BrewDog: Slot Machine
Im bliżej do końca pierwszego tysiąca recenzji, tym bardziej sentymentalny się robię. Lata lecą, a ciągle najwięcej z tych recenzji dotyczy piw szkockiego BrewDoga, swojego czasu mojego ulubionego browaru we wszechświecie. Po rozszerzeniu horyzontów oczywiście ciężko mi już uważać Szkotów za geniuszy piwowarstwa, ale ciągle mam do tego browaru sympatię, uznanie i sentyment. A więc jeszcze raz nim dobiję do tysiąca, po raz 82., przed państwem BrewDog. Czerwone żytnie IPA, styl w którym już raz Szkoci uwarzyli świetne piwo, prototypowy Interstellar.
Opakowanie
Po raz pierwszy zrecenzuję BrewDoga z puszki. Trzeba przyznać, że ich nowa estetyka świetnie do puszek pasuje, nawet bardziej niż do etykiet.
8,5/10
Barwa
Ciemny bursztyn wpadający w głęboką miedź, piękna.
5/5
Piana
Znakomita, bardzo obfita i puszyście gęsta, o beżowej barwie.
5/5
Atrakcyjna bomba tropikalnych owoców (ale raczej nie cytrusów, może delikatne nuty grejpfruta), mango, liczi, papai, ananasa; do tego piękna żywica i nuty herbaciane. Taki trochę oldskulowy East Coast, od którego craftowcy ostatnio uciekają i bardzo mi z tego powodu żal w przeciwieństwie do większości beer geeków.
9/10
Smak
Od pierwszego łyku czuć gęstą żytnią bazę z charakterystyczną dla żyta przyprawowością, która świetnie komponuje się z coraz mocniej wyczuwalną żywicą, słodkimi owocami i lekko karmelowym słodem.

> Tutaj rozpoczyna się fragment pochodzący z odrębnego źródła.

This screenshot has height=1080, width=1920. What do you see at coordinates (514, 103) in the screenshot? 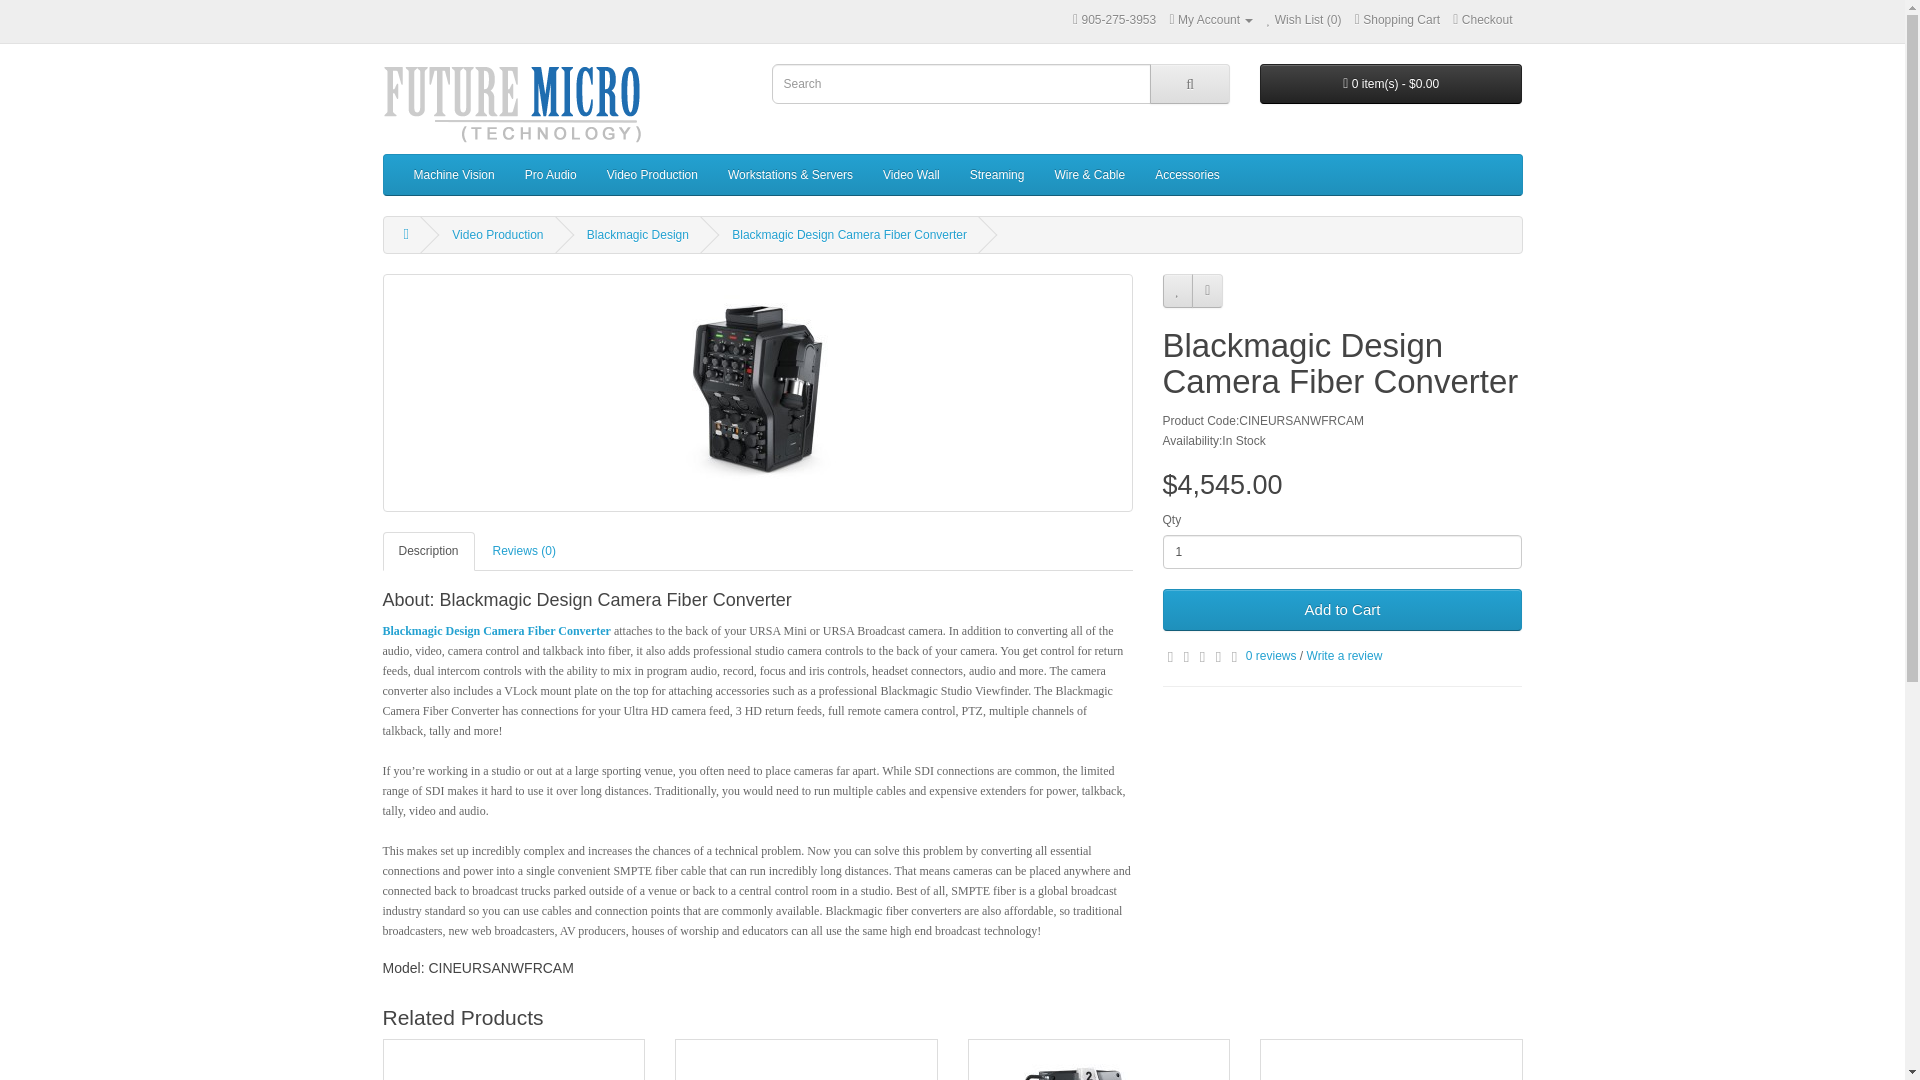
I see `Future Micro Technology` at bounding box center [514, 103].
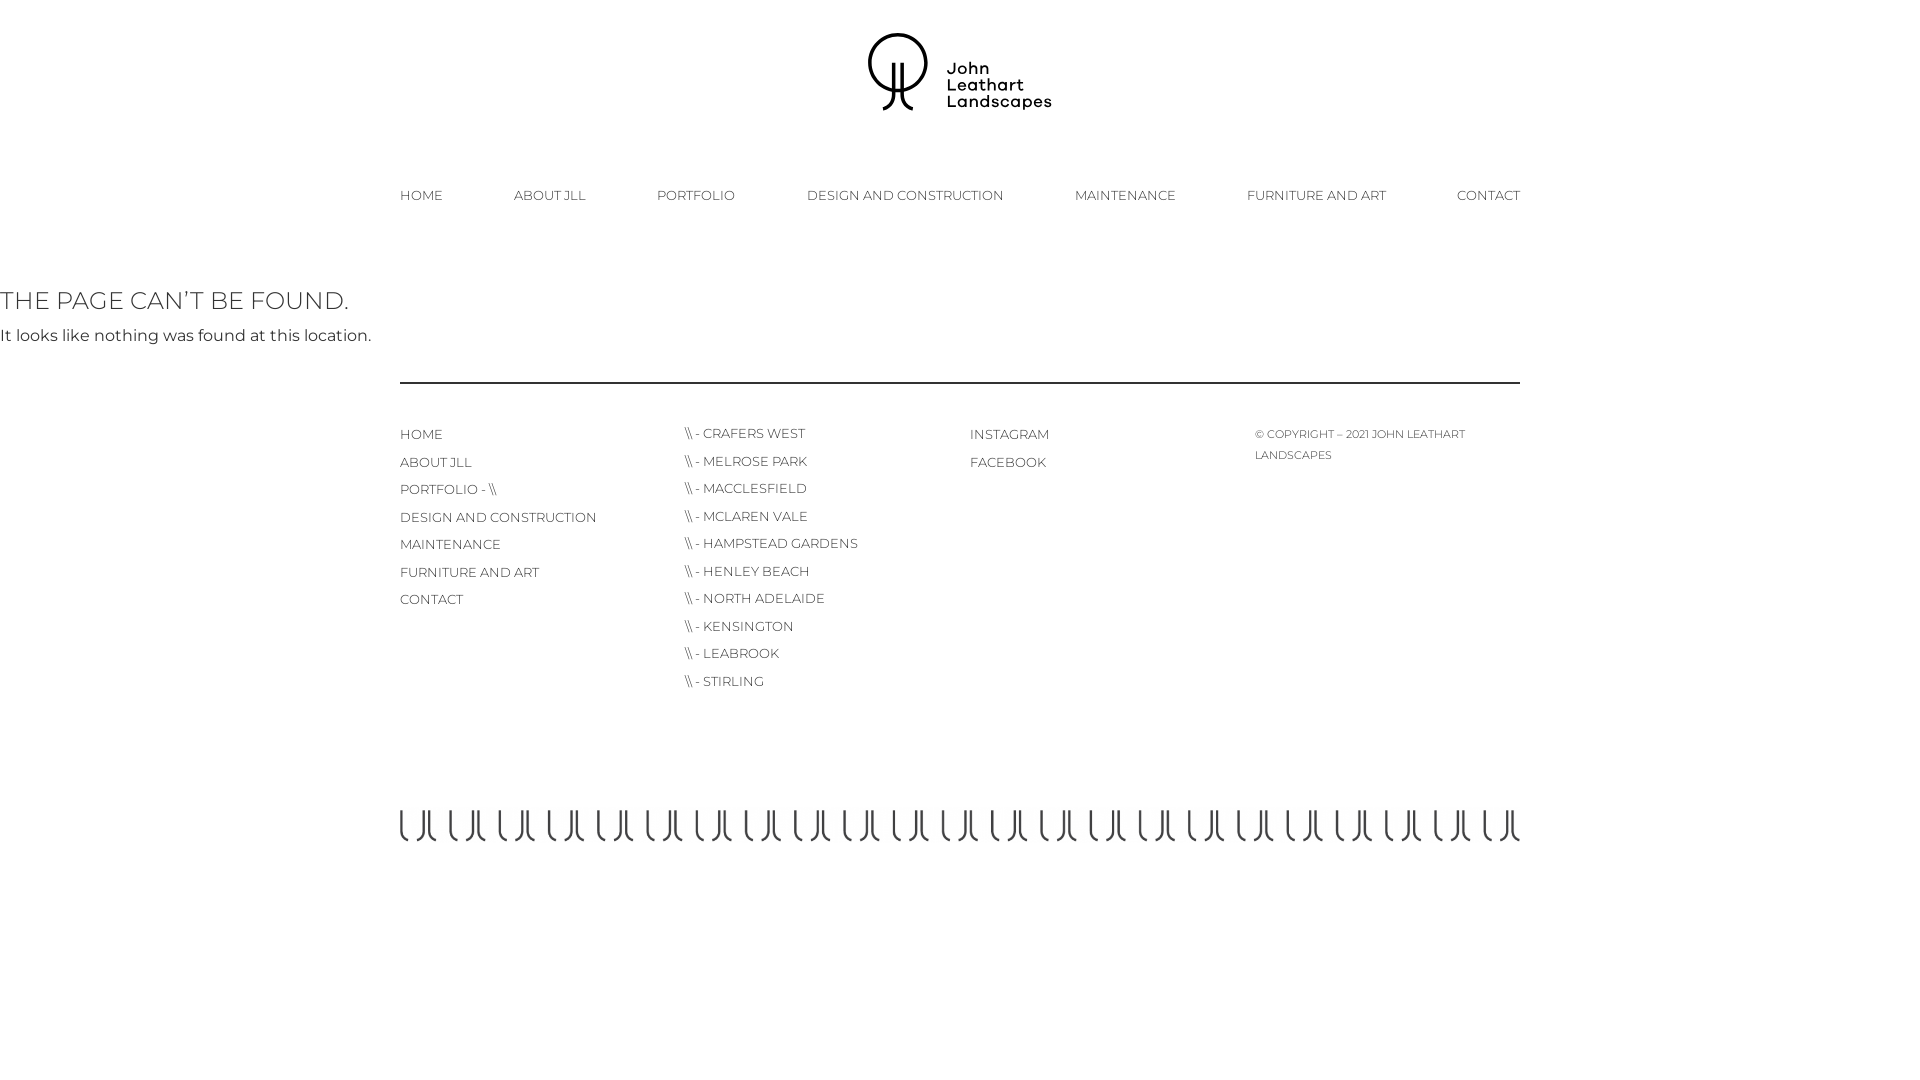 This screenshot has height=1080, width=1920. What do you see at coordinates (696, 194) in the screenshot?
I see `PORTFOLIO` at bounding box center [696, 194].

Ogólnie słodka kompozycja dobrze uzupełnia się ze średnio-wysoką goryczką. Brakuje mi minimalnie głębi, ale jest pyszne.
8/10
Tekstura
Fajna żytnia gęstość, trochę za dużo gazu.
4/5
Zabijcie mnie, brakuje mi na rynku takich nie-soczkowych, nie-bezgoryczkowych, nie-cytrusowych, nie-bezkarmelowych, a jednak bardzo dobrze zrobionych IPA. Lata mijają, BrewDog rozrasta się do rozmiarów niemal korporacyjnych, ale ciągle zachowuje wysoki poziom, bardzo mnie to cieszy.